Black on white, slashed through, mismatching her eyes, mismatching her skin.
Once when she was young she broke her vanity mirror. She had never liked the gaudy object (something that her mother made the husband buy for Stokes when he was on a business trip; get to know your stepdaughter more, honey, buy her an outrageously overpriced piece of shit and give it to her with a mumbled, 'here, Stokely, this is for you,' while you bring me back perfume that smells of decayed roses and a string of pearls that looks like a choker). And so while she listened to the parental units argue (her mother cold, language clipped, the husband heated, words like cinders) downstairs in the kitchen, she picked up her hairbrush in her thin fingers, caught her reflection's eye in the glass, and then struck a fatal blow.

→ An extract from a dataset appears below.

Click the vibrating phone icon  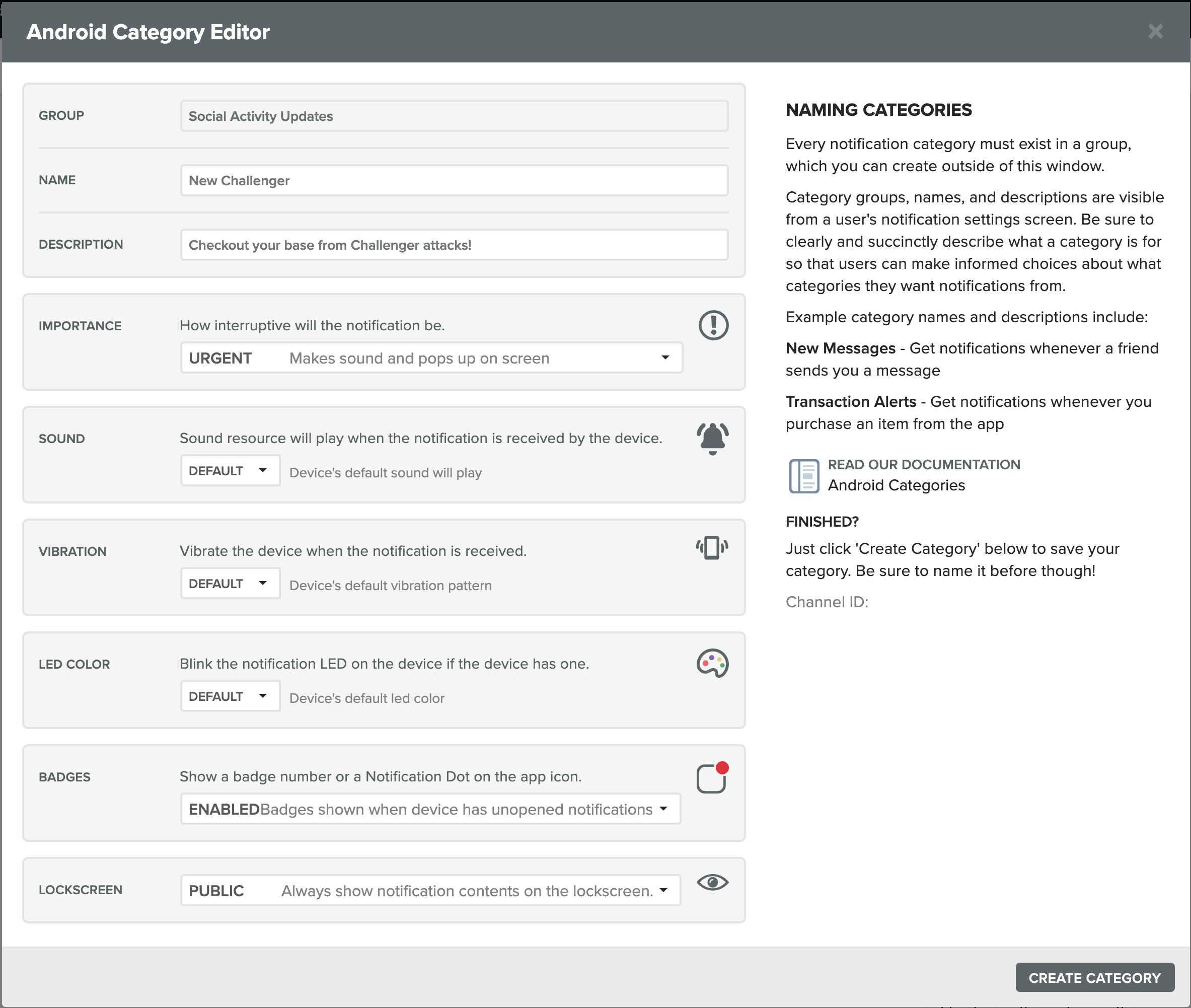(x=712, y=547)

The argument came to a halt down below.
No one yelled at her, but it wasn't the first or the last time that her mother would tell her, "I'm very disappointed in you, Stokely."
She stands at the mirror (different, but still the same), staring, and it's like looking at one of those half-bred creatures on the Sci-Fi channel. One of those crude illustrations in her "Monsters and Mythical Beasts" books.
When her mother comes upstairs, arms crossed over her chest, lips in a thin line, Stokely knows to gather her backpack and jacket before she is reprimanded.
They do not talk in the car, and like the mornings before, Stokely walks into the school with the sound of her mother's FM radio talk show buzzing in her ears, the sight of her own haunted, black-on-pale face in the mirror etched in front of her still.